The man in question was born 80 years earlier, on January 8, 1735, to an Irish immigrant and an American heiress of English descent. Educated largely at a school for English Catholics in Europe, Carroll entered the Jesuits at 18, became a priest 14 years later, and remained in Europe, traveling and teaching, until he was almost 40.
The suppression of the Jesuits in 1773 finally brought Carroll back to his native Maryland, where he was soon drawn into the struggles of the fledgling movement for American independence, as well as the struggles of the fledgling Catholic Church in America.
In the years that followed, as a friend of both George Washington and Ben Franklin, Carroll worked to guarantee religious liberty for Catholics and helped secure the Constitution’s prohibition of religious tests for public office. Likewise, as the first American bishop and archbishop, he helped lay the foundation for the future of the Church in America. Credit for the first American cathedral (the Cathedral of the Assumption of the Blessed Virgin Mary in Baltimore), the first American seminary (St.
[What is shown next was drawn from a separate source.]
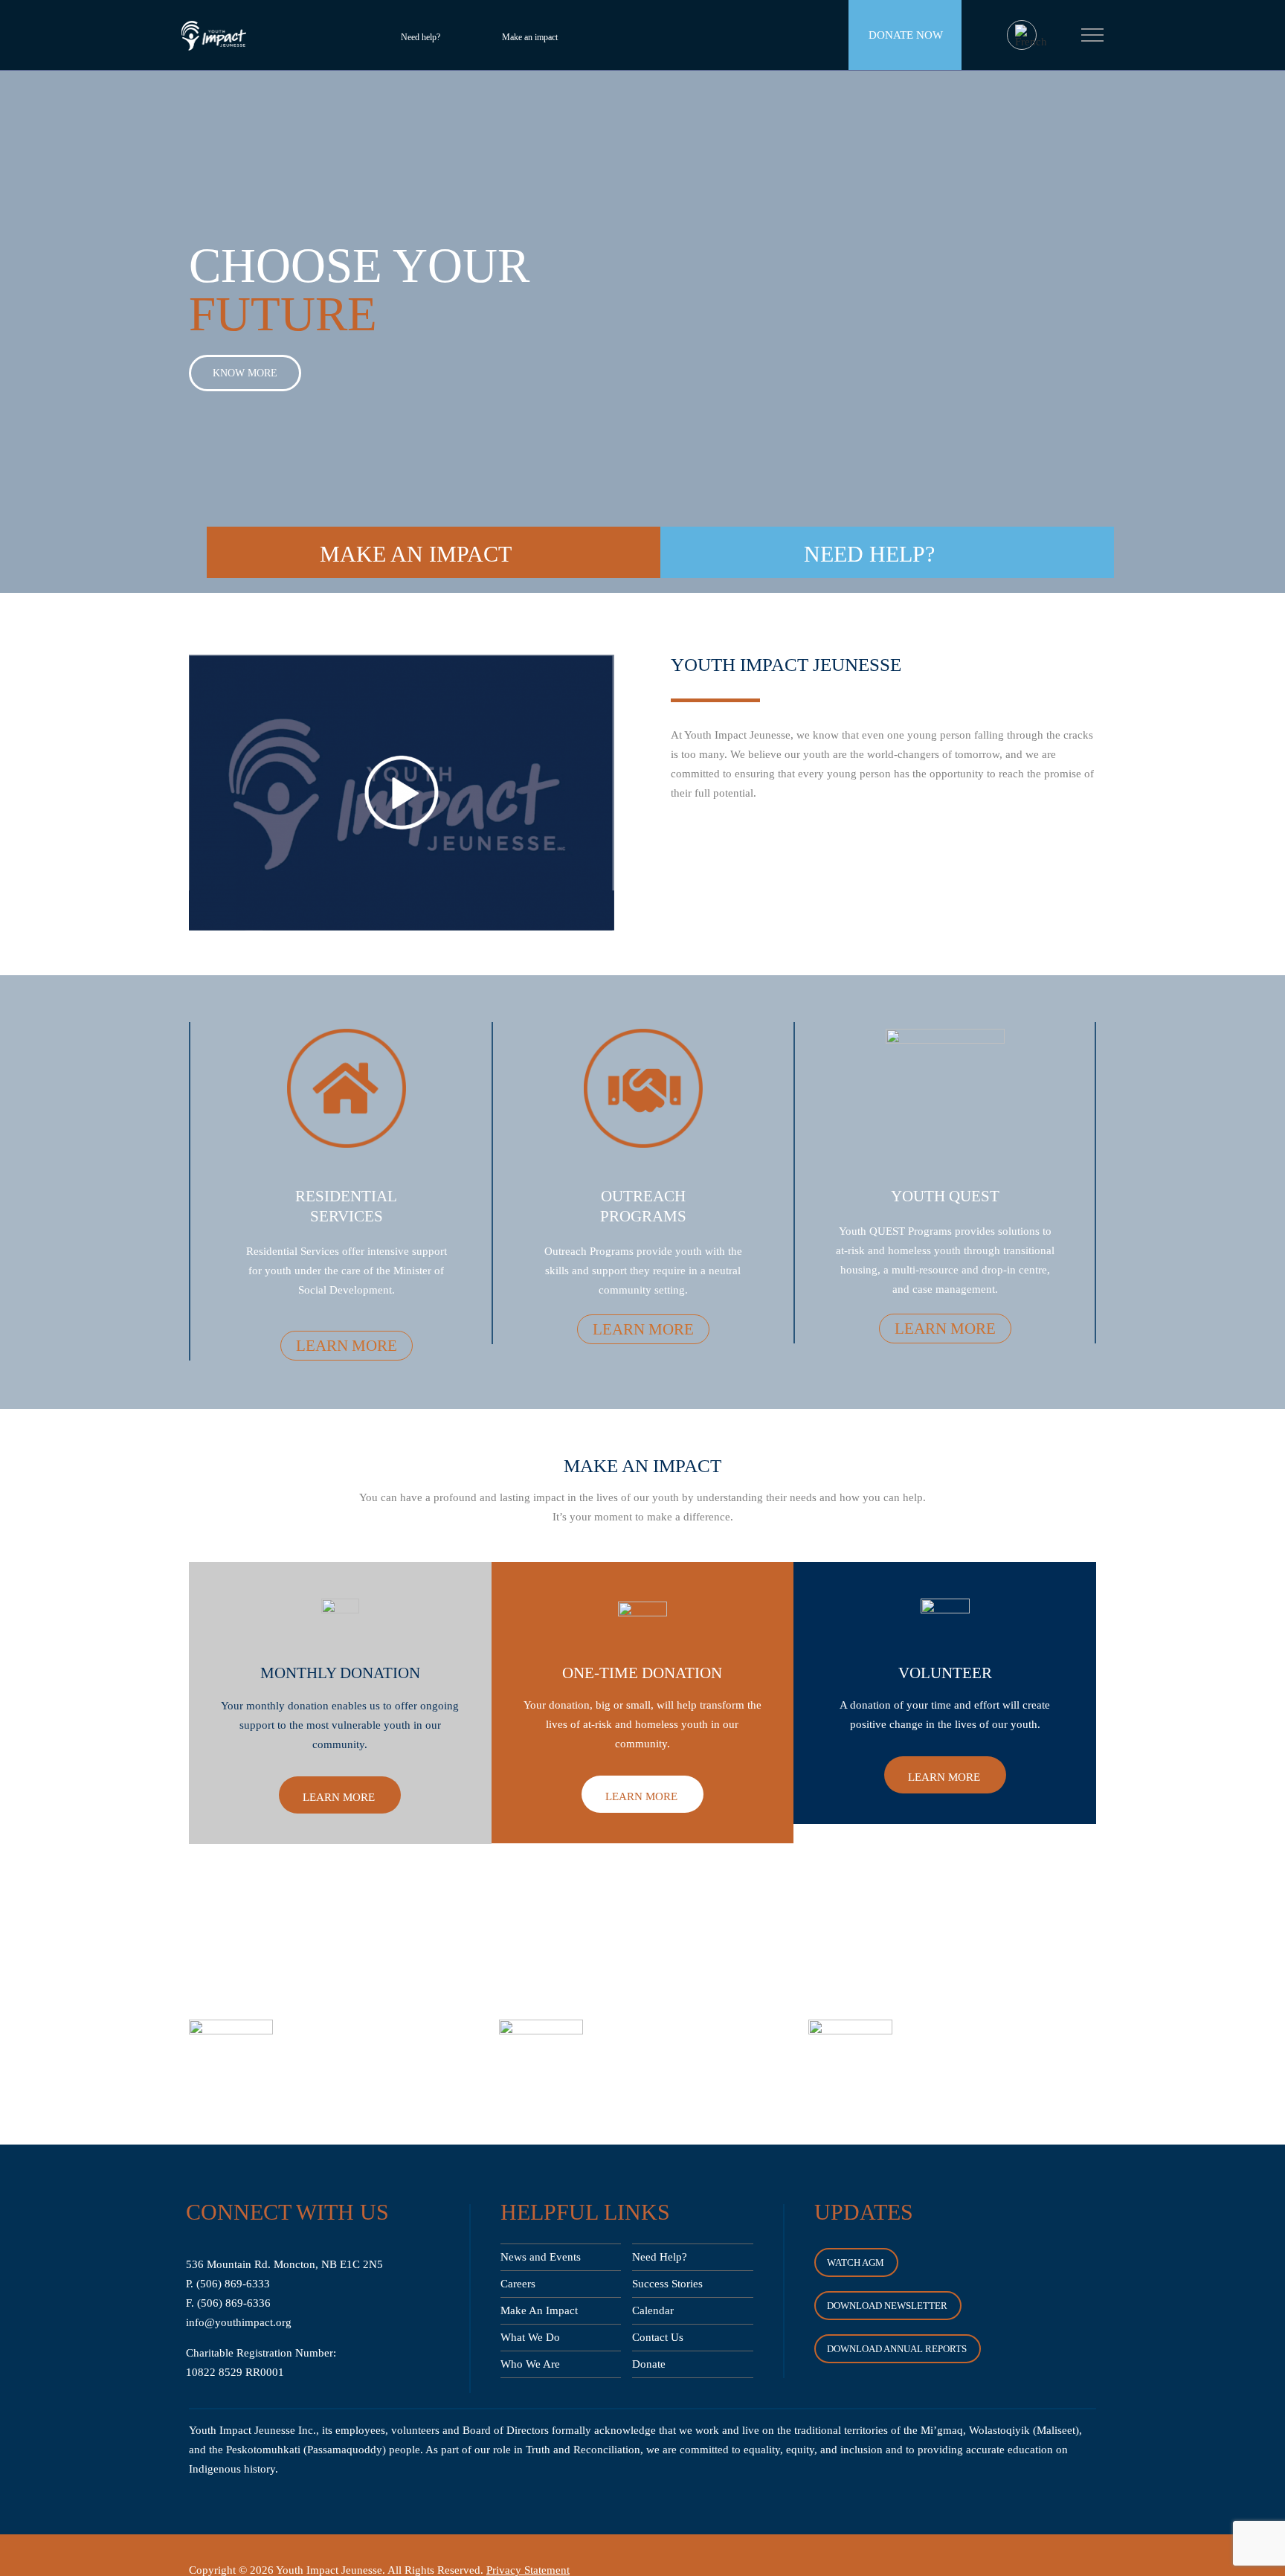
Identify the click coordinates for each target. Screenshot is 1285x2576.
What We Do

Mary’s in Baltimore), and the first American Catholic college (Georgetown University in Washington, D.C.) all goes to Carroll.
Known for his intellect, energy, piety, and preaching (some Protestants even attended his Masses just to hear his homilies), Carroll helped quell early waves of anti- Catholicism in the newly founded United States, while still strengthening the faith of his flock.
The spectacle of his funeral procession was thus a fitting tribute to a man whose contributions to both country and Church endure to this day.